=== Begin Enclosure ===

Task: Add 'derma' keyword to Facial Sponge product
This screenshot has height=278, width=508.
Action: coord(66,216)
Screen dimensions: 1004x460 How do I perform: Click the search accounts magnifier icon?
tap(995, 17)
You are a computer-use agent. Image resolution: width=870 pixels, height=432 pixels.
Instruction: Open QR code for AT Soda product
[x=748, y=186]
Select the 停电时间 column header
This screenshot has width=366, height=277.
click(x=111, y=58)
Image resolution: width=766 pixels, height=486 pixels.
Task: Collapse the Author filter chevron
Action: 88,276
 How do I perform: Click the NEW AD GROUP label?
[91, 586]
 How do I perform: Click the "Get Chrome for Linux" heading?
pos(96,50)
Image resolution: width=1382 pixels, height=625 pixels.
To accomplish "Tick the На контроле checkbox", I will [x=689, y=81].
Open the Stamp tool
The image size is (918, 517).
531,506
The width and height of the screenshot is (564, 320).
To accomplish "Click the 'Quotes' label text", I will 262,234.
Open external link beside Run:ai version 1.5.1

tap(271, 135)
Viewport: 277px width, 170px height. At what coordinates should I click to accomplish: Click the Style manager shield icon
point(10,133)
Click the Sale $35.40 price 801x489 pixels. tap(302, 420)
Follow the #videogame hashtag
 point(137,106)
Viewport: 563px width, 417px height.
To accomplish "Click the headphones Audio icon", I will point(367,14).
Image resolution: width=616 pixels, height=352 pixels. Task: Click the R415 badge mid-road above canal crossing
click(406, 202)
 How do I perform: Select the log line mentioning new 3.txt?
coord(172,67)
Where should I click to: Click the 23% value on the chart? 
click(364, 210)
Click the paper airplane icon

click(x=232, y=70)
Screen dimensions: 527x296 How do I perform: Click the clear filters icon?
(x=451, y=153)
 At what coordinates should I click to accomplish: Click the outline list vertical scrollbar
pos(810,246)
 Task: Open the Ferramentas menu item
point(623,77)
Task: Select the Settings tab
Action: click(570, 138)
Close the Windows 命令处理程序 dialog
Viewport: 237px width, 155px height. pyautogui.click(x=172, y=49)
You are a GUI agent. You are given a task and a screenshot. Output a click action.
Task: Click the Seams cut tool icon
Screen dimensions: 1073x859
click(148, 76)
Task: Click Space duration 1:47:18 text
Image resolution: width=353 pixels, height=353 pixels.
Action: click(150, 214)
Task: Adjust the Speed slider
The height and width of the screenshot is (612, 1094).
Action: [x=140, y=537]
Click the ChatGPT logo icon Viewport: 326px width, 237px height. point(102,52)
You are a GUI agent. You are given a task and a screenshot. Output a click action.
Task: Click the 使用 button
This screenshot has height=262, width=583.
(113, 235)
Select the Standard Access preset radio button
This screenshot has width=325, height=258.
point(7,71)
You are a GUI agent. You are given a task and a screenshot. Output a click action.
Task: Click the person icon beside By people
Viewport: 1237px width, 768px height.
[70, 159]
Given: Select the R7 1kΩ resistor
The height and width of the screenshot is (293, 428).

=== End Enclosure ===

PROBLEM DETAILS
Output each entry exactly. Leave none out.

EXERCISE SOLUTION
Task: Add 'derma' keyword to Facial Sponge product
This screenshot has height=278, width=508.
Action: coord(66,216)
Screen dimensions: 1004x460 How do I perform: Click the search accounts magnifier icon?
tap(995, 17)
You are a computer-use agent. Image resolution: width=870 pixels, height=432 pixels.
Instruction: Open QR code for AT Soda product
[x=748, y=186]
Select the 停电时间 column header
This screenshot has width=366, height=277.
click(x=111, y=58)
Image resolution: width=766 pixels, height=486 pixels.
Task: Collapse the Author filter chevron
Action: 88,276
 How do I perform: Click the NEW AD GROUP label?
[91, 586]
 How do I perform: Click the "Get Chrome for Linux" heading?
pos(96,50)
Image resolution: width=1382 pixels, height=625 pixels.
To accomplish "Tick the На контроле checkbox", I will [x=689, y=81].
Open the Stamp tool
The image size is (918, 517).
531,506
The width and height of the screenshot is (564, 320).
To accomplish "Click the 'Quotes' label text", I will 262,234.
Open external link beside Run:ai version 1.5.1

tap(271, 135)
Viewport: 277px width, 170px height. At what coordinates should I click to accomplish: Click the Style manager shield icon
point(10,133)
Click the Sale $35.40 price 801x489 pixels. tap(302, 420)
Follow the #videogame hashtag
 point(137,106)
Viewport: 563px width, 417px height.
To accomplish "Click the headphones Audio icon", I will point(367,14).
Image resolution: width=616 pixels, height=352 pixels. Task: Click the R415 badge mid-road above canal crossing
click(406, 202)
 How do I perform: Select the log line mentioning new 3.txt?
coord(172,67)
Where should I click to: Click the 23% value on the chart? 
click(364, 210)
Click the paper airplane icon

click(x=232, y=70)
Screen dimensions: 527x296 How do I perform: Click the clear filters icon?
(x=451, y=153)
 At what coordinates should I click to accomplish: Click the outline list vertical scrollbar
pos(810,246)
 Task: Open the Ferramentas menu item
point(623,77)
Task: Select the Settings tab
Action: click(570, 138)
Close the Windows 命令处理程序 dialog
Viewport: 237px width, 155px height. pyautogui.click(x=172, y=49)
You are a GUI agent. You are given a task and a screenshot. Output a click action.
Task: Click the Seams cut tool icon
Screen dimensions: 1073x859
click(148, 76)
Task: Click Space duration 1:47:18 text
Image resolution: width=353 pixels, height=353 pixels.
Action: click(150, 214)
Task: Adjust the Speed slider
The height and width of the screenshot is (612, 1094).
Action: [x=140, y=537]
Click the ChatGPT logo icon Viewport: 326px width, 237px height. point(102,52)
You are a GUI agent. You are given a task and a screenshot. Output a click action.
Task: Click the 使用 button
This screenshot has height=262, width=583.
(113, 235)
Select the Standard Access preset radio button
This screenshot has width=325, height=258.
point(7,71)
You are a GUI agent. You are given a task and a screenshot. Output a click action.
Task: Click the person icon beside By people
Viewport: 1237px width, 768px height.
[70, 159]
Given: Select the R7 1kΩ resistor
The height and width of the screenshot is (293, 428).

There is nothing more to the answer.